Catherine's contributions to scholarship were also recognized closer to home. In 2002 she was given the College of Arts and Sciences Faculty Achievement Award in Research and Creative Activity. In 2004 Western Michigan University awarded her the title of Distinguished Research Scholar, an honour almost exclusively reserved for those who have attained, and long held, the rank of full professor. Catherine was then still an associate professor but her record matched, and in many instances surpassed, those of previous recipients of the award.

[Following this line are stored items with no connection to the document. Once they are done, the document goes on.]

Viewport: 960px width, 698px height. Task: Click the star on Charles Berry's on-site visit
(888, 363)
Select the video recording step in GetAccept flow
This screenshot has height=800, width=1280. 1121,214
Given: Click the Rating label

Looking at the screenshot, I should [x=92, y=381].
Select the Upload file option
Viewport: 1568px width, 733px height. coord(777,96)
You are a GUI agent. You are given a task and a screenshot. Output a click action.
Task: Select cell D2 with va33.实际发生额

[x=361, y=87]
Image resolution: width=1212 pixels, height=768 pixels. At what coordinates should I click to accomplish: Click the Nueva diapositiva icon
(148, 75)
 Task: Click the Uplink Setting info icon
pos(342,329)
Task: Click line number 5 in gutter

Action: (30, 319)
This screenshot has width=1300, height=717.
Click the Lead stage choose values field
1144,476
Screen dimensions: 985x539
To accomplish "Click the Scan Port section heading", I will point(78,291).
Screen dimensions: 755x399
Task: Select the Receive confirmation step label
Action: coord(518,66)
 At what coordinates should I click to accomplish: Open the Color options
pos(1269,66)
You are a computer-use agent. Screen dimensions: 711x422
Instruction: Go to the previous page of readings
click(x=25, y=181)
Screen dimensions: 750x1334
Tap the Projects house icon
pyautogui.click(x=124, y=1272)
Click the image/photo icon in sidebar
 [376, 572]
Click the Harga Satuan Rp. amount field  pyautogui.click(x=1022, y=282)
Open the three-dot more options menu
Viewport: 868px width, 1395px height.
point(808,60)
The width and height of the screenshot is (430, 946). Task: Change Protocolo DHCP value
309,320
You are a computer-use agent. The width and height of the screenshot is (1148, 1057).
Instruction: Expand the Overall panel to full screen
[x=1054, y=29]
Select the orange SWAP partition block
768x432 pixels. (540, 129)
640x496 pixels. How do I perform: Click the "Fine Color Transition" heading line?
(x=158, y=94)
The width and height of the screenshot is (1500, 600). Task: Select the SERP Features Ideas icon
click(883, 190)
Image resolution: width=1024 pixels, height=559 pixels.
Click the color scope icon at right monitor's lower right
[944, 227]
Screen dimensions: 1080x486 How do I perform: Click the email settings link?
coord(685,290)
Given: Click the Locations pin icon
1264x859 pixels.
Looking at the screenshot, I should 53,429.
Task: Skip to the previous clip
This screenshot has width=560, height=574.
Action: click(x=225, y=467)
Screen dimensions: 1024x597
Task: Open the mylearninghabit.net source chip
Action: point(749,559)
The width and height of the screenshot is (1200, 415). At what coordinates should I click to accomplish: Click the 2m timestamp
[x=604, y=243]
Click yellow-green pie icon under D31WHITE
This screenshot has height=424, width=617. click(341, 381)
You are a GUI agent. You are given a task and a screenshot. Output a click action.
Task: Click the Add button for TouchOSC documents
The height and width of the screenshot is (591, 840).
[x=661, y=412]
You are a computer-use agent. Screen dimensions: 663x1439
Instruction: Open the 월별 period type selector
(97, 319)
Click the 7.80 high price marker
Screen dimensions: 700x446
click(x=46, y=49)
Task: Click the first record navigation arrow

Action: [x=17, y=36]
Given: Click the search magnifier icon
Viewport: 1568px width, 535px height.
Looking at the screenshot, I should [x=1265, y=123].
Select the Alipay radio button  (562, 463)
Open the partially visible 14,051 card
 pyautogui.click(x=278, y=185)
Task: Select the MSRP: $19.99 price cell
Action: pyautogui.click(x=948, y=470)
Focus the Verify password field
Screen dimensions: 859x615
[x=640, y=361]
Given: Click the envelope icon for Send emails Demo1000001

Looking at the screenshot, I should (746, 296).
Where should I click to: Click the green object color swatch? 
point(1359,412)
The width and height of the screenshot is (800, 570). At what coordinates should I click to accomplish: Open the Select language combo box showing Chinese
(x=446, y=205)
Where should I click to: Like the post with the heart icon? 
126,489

What is truly remarkable is that Catherine Julien managed to do all this while teaching her regular course load—often switching courses at the last minute to meet departmental needs—and while shouldering more than her fair share of service to the department, college and, university. In 2001-02 she stepped in to fill the time-consuming position of Director of Undergraduate Studies without asking for—or receiving—the traditional teaching reduction that accompanies that post. She was always an active supporter of the graduate program in history and served as mentor to numerous students and to new faculty. In 2007 she agreed to serve as Director of Graduate Studies. She did this, despite a significant time commitment to her NEH projects, to fill in for an unexpected retirement and without a teaching reduction since she did not want to cancel her much needed Latin American history courses. Indeed, a mark of her dedication to her departmental home is that she often declined invitations to apply for fellowships and grants which, given her skill set and track record, she would most likely be awarded and would take her away from contributing to the life of the department and university.
In short, Catherine Julien was a role model for what a college professor should be: engaged and respected in her discipline, compassionate and dedicated to her students, generous with her time and knowledge towards colleagues and institution.
Catherine Julien leaves behind her a bereft family in California, including her cherished daughter Clara, grieving friends and saddened colleagues and students throughout the Americas and Europe. This, in addition to her scholarship, is a legacy of a life lived with passion, compassion, and attention and care to her work and to those who shared her journey.